Doctors and nurses

Evidence Builds for Better Hospital Staffing Saves Lives

For more than a decade, nurse researchers have recognized that low registered nurse staffing presents risks for patient outcomes and death. Now, a new study confirms the relationship between poor nurse staffing and mortality but also found the danger if the unit has low nurse support staffing. 

“Staffing matters,” said Jack Needleman, PhD, FAAN, chair of the Department of Health Policy and Management at the University of California Los Angeles Fielding School of Public Health. “The study reinforces that. It adds to the literature that deals with the concern that high-staffed hospitals are different than low-staffed hospitals, and it raises issues about the work of nursing support staff and the role of nursing support staff as complementary to the RNs and ways in which shortages of nursing support staff affect the ability of the unit to keep patients safe.”

A different approach to staffing studies

Needleman and colleagues at Columbia University in New York analyzed data for more than 133,000 shifts from a three-campus academic medical center and considered shifts with less than 75 percent of the annual median staffing as being low staffed. The facilities were not in California, which has minimum nurse to patient ratios. Exceedingly low staffing as determine by nursing administrators at the facilities studied were excluded, as were surgical and mental health patients, those with community-acquired infections, and patients with a length of stay of less than three days. 

The methodology used in this latest study differs from some earlier nurse staffing research, which tended to compare high- and low-staffed hospitals or reports from nurses about their last shifts. Needleman and colleagues controlled for factors beyond staffing, such as equipment or technology, by including only one hospital system. 

“What is differing here is the shift-to-shift ability of the hospital to meet the expected, usual or target staffing,” Needleman said. “These studies provide strong indications that it is the staffing that makes the difference.”

Additionally, the recent Needleman study analyzed nurse support staffing levels, which included licensed practical nurses and nurse’s aides. The study also looked at the effect of patient turnover on mortality but did not find an affect. 

Results show staffing matters 

Overall, RN staffing was low on 10 percent of the day shifts and 9 percent at night. Intensive care units had more shifts with low RN staffing than other units. For nursing support staff, 22 percent were considered low on day shifts and 23 percent for night shifts. ICUs also were more likely to be short on support staff than other units. Forty-four percent of shifts with low RN staffing also had low nurse support staffing. 

“When we just analyzed the RN staffing, we saw a clear association between nurse staffing and patient outcomes,” Needleman said. 

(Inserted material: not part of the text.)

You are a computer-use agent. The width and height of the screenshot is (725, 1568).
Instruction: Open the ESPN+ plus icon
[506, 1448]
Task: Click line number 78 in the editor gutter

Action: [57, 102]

During the course of the six-year study, mortality declined from 4.2 percent in 2007 to 3.6 percent in 2012. The researchers found mortality associated with low RN staffing, low support staffing and during instances in which both RNs and support staff members were low. 

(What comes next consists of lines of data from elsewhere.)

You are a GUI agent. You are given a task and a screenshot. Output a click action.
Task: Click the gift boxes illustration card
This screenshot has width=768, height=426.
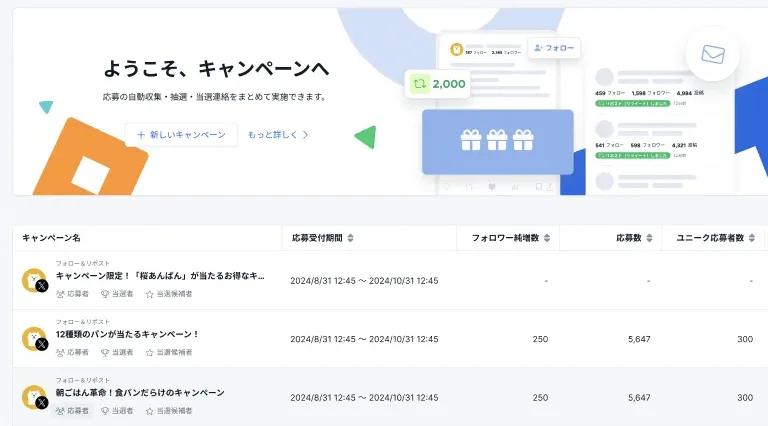(497, 141)
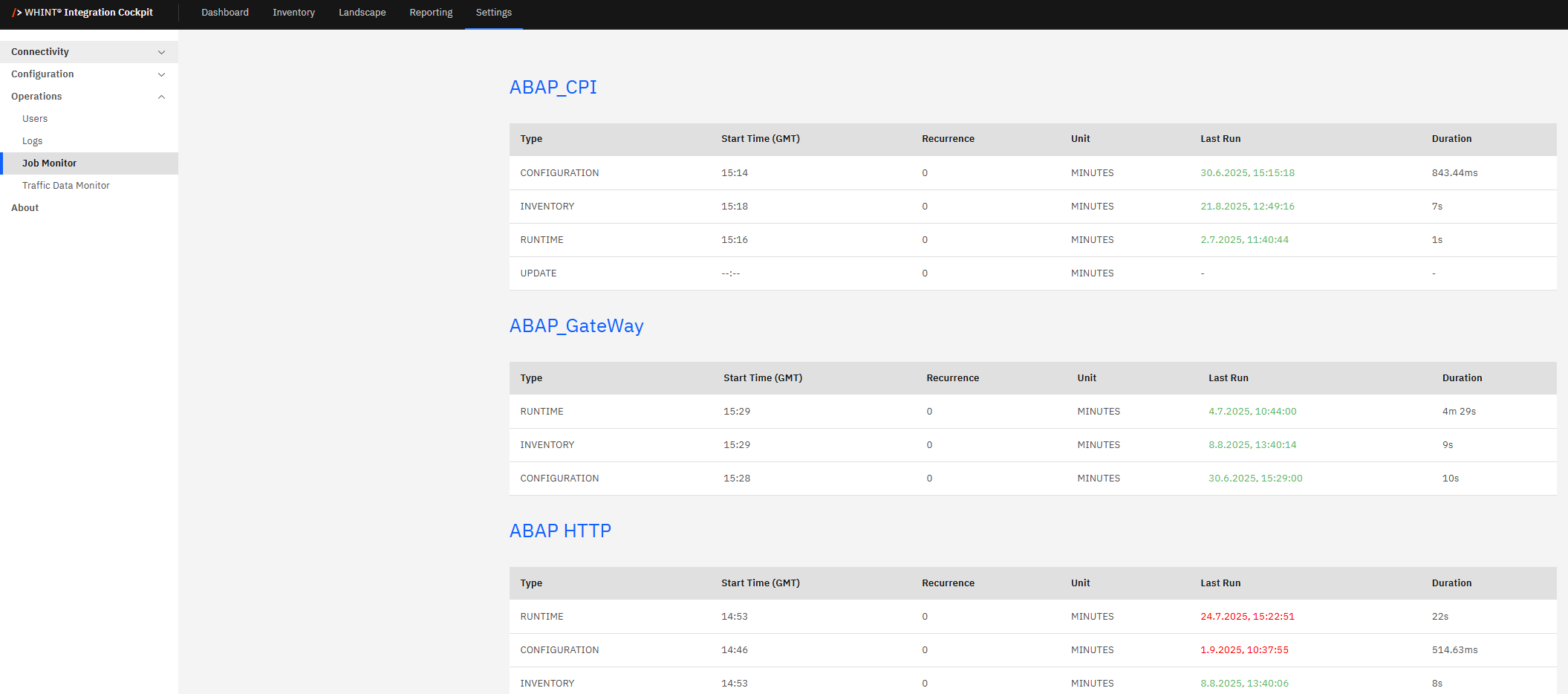Click ABAP_CPI configuration last run 30.6.2025, 15:15:18
Viewport: 1568px width, 694px height.
1247,173

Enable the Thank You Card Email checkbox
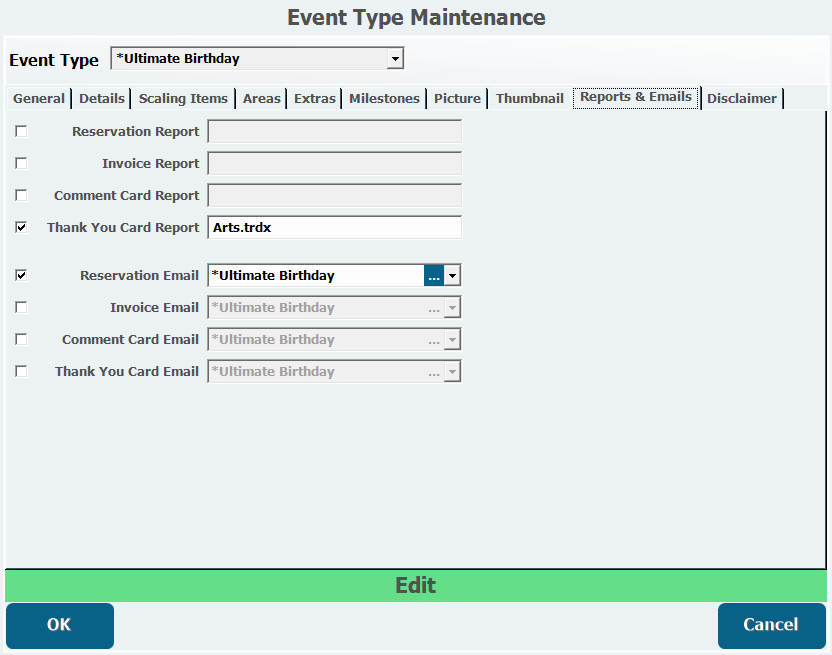(21, 371)
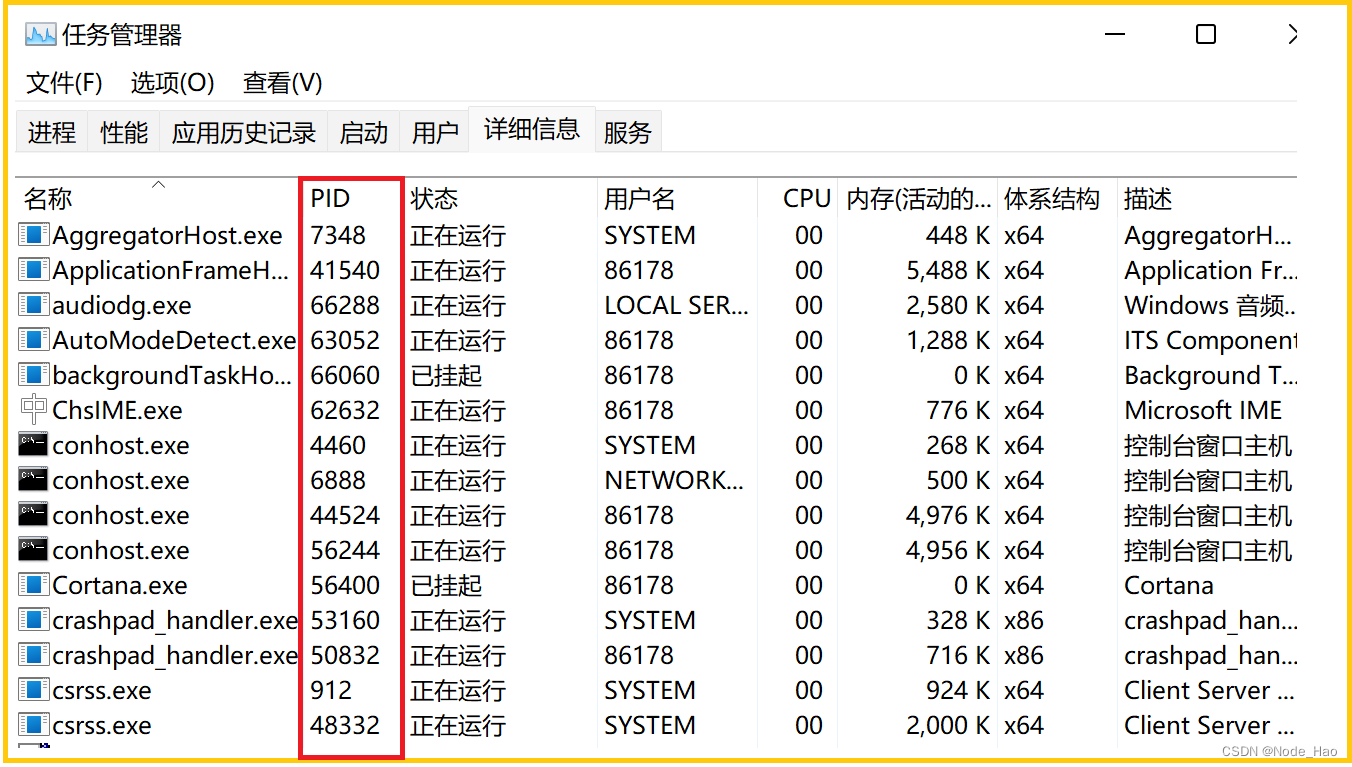The width and height of the screenshot is (1352, 767).
Task: Switch to the 进程 tab
Action: pyautogui.click(x=52, y=132)
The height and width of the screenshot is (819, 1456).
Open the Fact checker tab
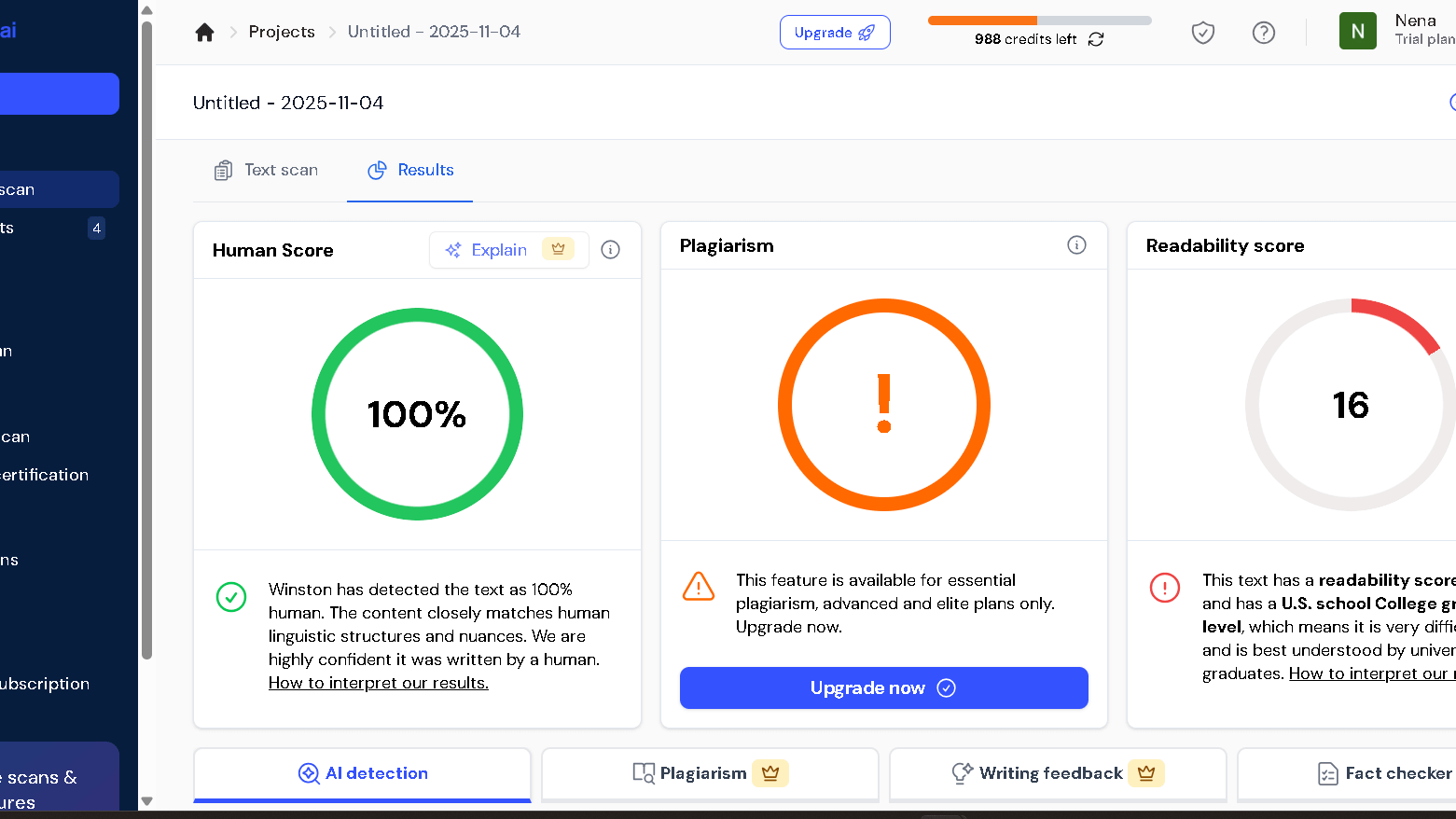point(1384,773)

The researchers hypothesize that when nurse support staff levels are low it means fewer eyes on the patient. Support staff might pick up on a change in condition and call it to the nurses’ attention. Additionally, it could be due to RNs taking responsibility for support staff duties, such as delivering food trays, gathering supplies or transporting patients, leaving RNs with less time to properly care for patients.  

“They are competing [theories] and potentially complementary,” Needleman said. “Additional research will be needed to differentiate.”

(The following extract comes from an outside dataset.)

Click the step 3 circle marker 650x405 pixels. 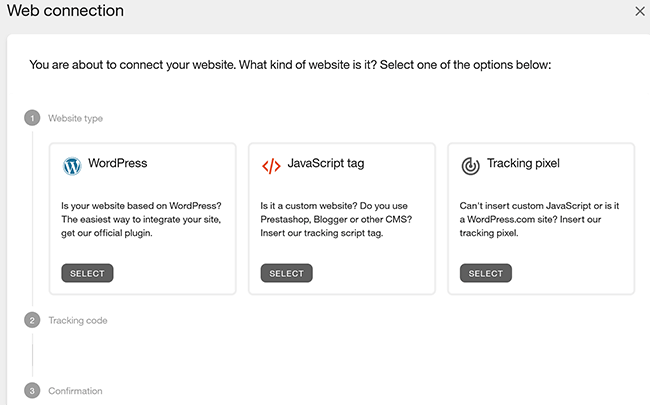click(x=32, y=390)
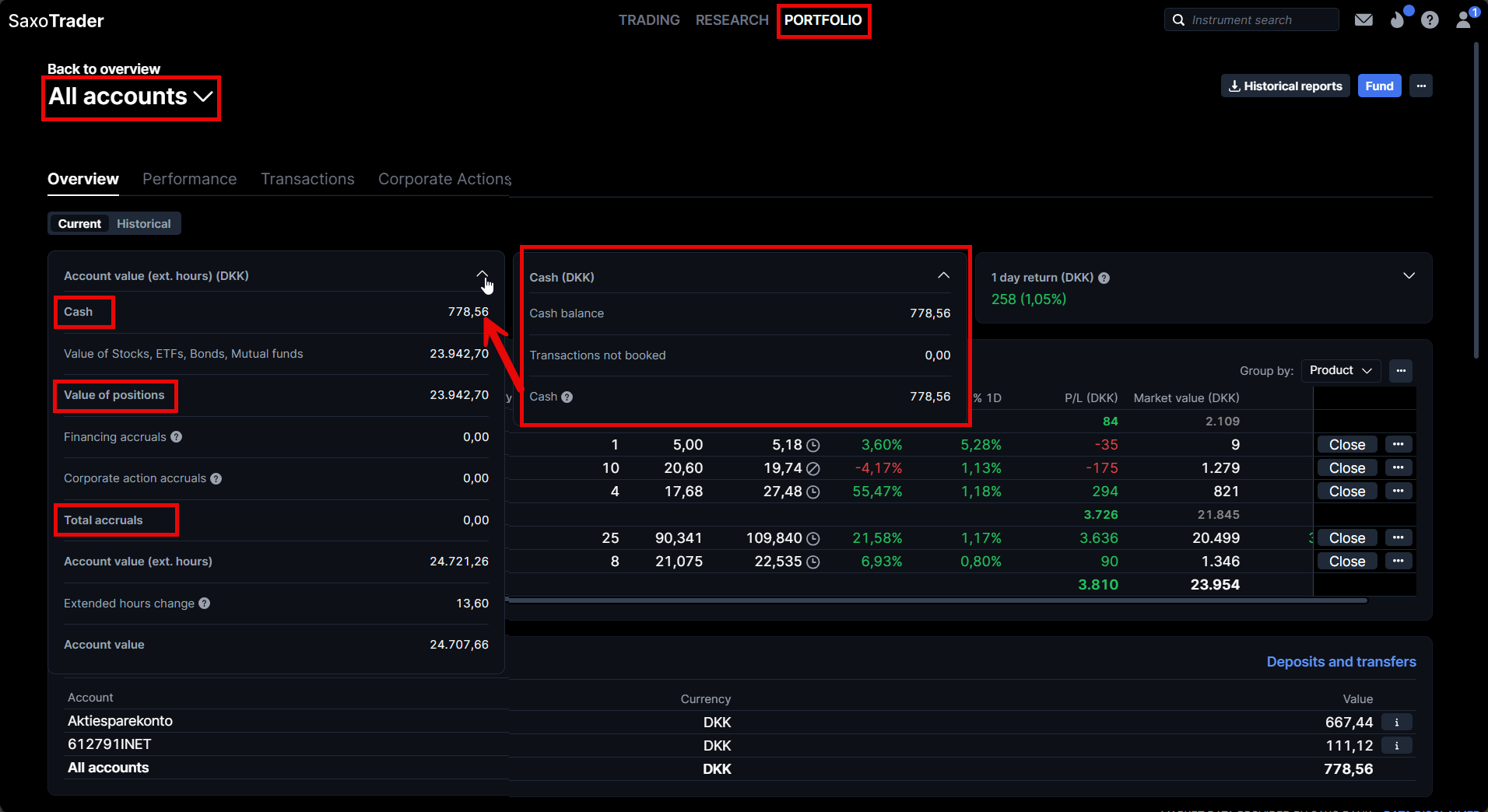
Task: Open the Group by Product dropdown
Action: tap(1340, 371)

Interestingly, a British study published in the August 2019 issue of BMJ Quality & Safety found that while high nursing assistant staffing was associated with increased mortality as was low nursing assistant staffing. Needleman suggested several factors could be at play, such as when a ward has poor nurse staffing, administration might bring in more assistants. That British study found low RN staffing was associated with worse patient safety than when RN staff is satisfactory. Additionally, nursing assistants may complete different tasks in the United Kingdom. 

More research is needed to determine reasons for nursing support staffing’s influence on patient outcomes, how the work of RNs and nursing support staff are integrated, and how the work changes when one or the other or both are below the level needed.  

“Our finding that the risk is intensified when support staffing for nurses is low, and the effect may be intensified when both RN and nursing support staffing are low is a new finding,” the authors wrote in a BMJ Quality and Staffing article. “Whatever the staffing model at an institution, our results suggest that shortfalls from typical or targeted staffing in both RN and nursing support staffing can have negative consequences for patients.”